PAT CROWLEY'S client is always right - or so the designer has to pretend. If there is a demand for pink when it should be black, it has to be pink ... with just a bit of black. A subtle game is played out in which both parties seem to get their way. Crowley is a diplomat. And she makes lovely clothes.
Judging by this season's mainly pale (but never pallid) collection, it looks as if she did the shapes and the clients chose the colours. Fluff, pinks and powder blues, soft greens and buttercup yellows are the very stuff of the carefree crowd, the ones with all the social engagements, it's very American.
And it is what Pat Crowley has gone for, with just the odd richer, darker aside.
But there is no compromise in fabric choice - except, of course, that they must all pack well. Travel is the great consideration. So there are uncrushable raw silks, fine wools with a gold thread, light cottons and, for evenings, the most beautiful murky coloured chiffon skirts with matching sequined tops. Understated it may be, but in its way it is completely right.
Simple shapes are given a little lift, with white pique collars and cuffs; decorative buttons are dyed to match a sugary pink boucle jacket; or there is a hidden zip on a fly fronted fitted jacket - small details adding up to make for that couture look.
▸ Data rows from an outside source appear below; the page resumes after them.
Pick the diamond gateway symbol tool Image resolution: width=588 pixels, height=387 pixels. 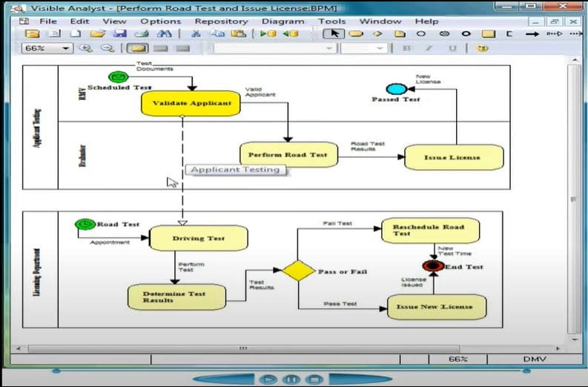click(377, 34)
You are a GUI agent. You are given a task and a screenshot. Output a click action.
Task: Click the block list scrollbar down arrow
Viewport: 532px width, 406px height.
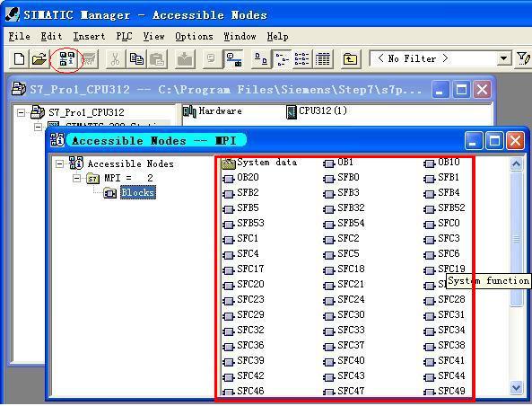pos(516,387)
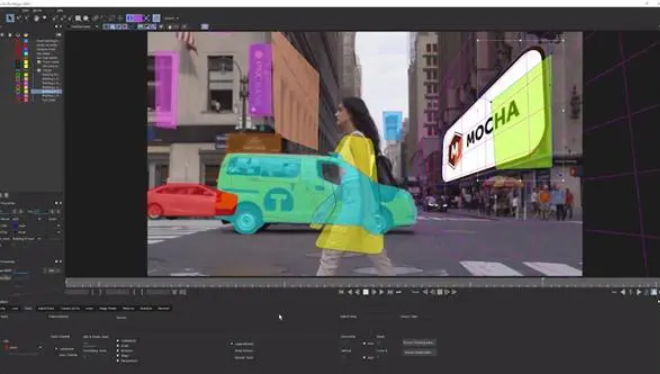Click the magenta surface display icon in the toolbar
The image size is (660, 374).
point(138,18)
And, unless Pat Crowley's clothes look couture - which they are - she has failed. These do. And she has succeeded.
With travel in mind, take the powder blue boucle jacket seriously. It has great potential. Put it with a matching skirt, or a pair of ivory crepe trousers, or a silk dress, and it is already paying its way.
Evening clothes look uncontrived: soft separates - a sequined bodice with a bias cut skirt - in any length required. It has that couldn't-care-less kind of look, which is the one to aim at. It looks so easy in the hands of a wizard like Pat Crowley. But, of course, simple things are always the most artful. And Pat Crowley is very artful indeed.